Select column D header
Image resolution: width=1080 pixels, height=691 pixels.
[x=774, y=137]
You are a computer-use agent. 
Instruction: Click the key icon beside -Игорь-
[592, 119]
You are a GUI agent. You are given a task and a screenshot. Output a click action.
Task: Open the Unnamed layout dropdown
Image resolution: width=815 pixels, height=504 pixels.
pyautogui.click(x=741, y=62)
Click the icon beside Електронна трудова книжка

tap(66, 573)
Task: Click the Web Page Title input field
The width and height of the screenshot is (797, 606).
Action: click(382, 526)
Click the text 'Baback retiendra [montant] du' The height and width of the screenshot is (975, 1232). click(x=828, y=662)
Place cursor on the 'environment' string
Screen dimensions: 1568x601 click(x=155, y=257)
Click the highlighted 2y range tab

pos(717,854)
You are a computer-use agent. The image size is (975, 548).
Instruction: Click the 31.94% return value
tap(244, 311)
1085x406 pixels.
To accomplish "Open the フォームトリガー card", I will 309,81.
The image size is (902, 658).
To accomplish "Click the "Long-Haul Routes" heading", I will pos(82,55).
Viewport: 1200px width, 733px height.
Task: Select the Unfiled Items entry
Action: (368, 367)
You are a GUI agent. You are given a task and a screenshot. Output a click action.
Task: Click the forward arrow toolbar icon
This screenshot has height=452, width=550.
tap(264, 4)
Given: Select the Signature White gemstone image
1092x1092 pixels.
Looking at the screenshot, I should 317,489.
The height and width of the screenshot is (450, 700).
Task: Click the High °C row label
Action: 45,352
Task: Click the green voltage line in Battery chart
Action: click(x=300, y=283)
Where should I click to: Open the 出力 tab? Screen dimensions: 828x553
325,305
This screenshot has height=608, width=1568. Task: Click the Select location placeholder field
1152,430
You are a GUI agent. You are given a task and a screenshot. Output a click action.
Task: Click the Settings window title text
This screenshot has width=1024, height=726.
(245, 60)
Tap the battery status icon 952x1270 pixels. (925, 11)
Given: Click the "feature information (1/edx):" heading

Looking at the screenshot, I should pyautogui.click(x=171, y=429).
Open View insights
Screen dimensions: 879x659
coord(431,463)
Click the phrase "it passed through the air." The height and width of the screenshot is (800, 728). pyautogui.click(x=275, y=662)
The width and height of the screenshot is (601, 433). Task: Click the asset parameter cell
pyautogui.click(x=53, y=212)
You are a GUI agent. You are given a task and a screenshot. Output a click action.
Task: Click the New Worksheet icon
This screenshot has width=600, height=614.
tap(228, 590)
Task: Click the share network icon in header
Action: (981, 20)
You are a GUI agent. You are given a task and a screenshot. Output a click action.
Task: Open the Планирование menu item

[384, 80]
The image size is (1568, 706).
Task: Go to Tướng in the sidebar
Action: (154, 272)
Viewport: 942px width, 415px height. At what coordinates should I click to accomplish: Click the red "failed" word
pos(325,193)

════════

What you need to do:
Consider the entries above and return each line with the string "computer".

Result for this exercise:
You are a computer-use agent. 
You are a computer-use agent. The image size is (975, 548).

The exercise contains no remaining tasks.